Pauling’s hypothesis: our primate ancestors evolved Lp(a) to help them heal up blood vessels which were more prone to injury because they had been weakened by poor collagen synthesis, owing their lack of vitamin C – their hypoascorbemia, or genetically-induced “borderline” vitamin C deficiency. In effect, Lp(a) is a “surrogate for ascorbate.”

There was already experimental evidence for this. Humans and other primates are nearly the only animals that develop atherosclerosis: rabbits and other rodents can be forced to develop heart disease if they are fed a diet loaded with saturated fat and cholesterol, but the disease process is very different from that seen in humans. The one exception is the guinea pig – the only rodent that does not synthesize its own vitamin C. In the 1950s, the Canadian cardiologist Dr. GC Willis demonstrated that guinea pigs on a diet lacking saturated fat or cholesterol develop lipid deposits in their arteries, which are morphologically identical to human atherosclerosis – if their diet is also low in vitamin C. Even more excitingly, Dr. Willis found that this atherosclerosis could be reversed by high-dose vitamin C supplementation. A small human pilot study confirmed this observation.

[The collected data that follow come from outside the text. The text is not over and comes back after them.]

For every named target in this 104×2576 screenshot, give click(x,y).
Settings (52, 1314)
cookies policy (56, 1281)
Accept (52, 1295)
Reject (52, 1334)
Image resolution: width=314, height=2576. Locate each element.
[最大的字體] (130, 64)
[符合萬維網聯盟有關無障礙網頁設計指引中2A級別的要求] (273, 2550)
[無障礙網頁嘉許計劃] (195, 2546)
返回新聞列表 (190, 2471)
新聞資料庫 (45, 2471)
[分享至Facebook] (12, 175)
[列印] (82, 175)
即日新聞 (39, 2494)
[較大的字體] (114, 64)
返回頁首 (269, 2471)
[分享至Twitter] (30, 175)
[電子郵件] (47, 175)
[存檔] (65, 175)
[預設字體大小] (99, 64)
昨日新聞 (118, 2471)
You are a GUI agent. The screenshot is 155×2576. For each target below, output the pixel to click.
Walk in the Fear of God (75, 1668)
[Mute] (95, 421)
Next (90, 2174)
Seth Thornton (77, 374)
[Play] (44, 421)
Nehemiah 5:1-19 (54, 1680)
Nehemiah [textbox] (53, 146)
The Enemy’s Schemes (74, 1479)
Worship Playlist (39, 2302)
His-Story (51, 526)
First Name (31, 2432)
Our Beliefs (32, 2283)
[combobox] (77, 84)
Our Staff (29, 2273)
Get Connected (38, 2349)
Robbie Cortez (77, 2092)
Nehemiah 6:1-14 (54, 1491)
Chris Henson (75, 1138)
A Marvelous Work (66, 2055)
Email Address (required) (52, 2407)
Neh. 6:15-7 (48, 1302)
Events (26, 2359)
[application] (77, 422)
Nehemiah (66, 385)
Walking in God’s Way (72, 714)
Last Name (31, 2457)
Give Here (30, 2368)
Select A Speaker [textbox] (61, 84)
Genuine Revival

Pauling and Rath repeated and expanded Dr. Willis’ work, showing that the amount of vitamin C required to prevent the development of atherosclerosis in the hypoascorbemic guinea pig is 40 milligrams per kilogram of body weight. In a 70 kilogram human, the experimental data thus suggests that a minimum requirement of 2 800 mg of vitamin C per day would be required to prevent heart disease in our own species.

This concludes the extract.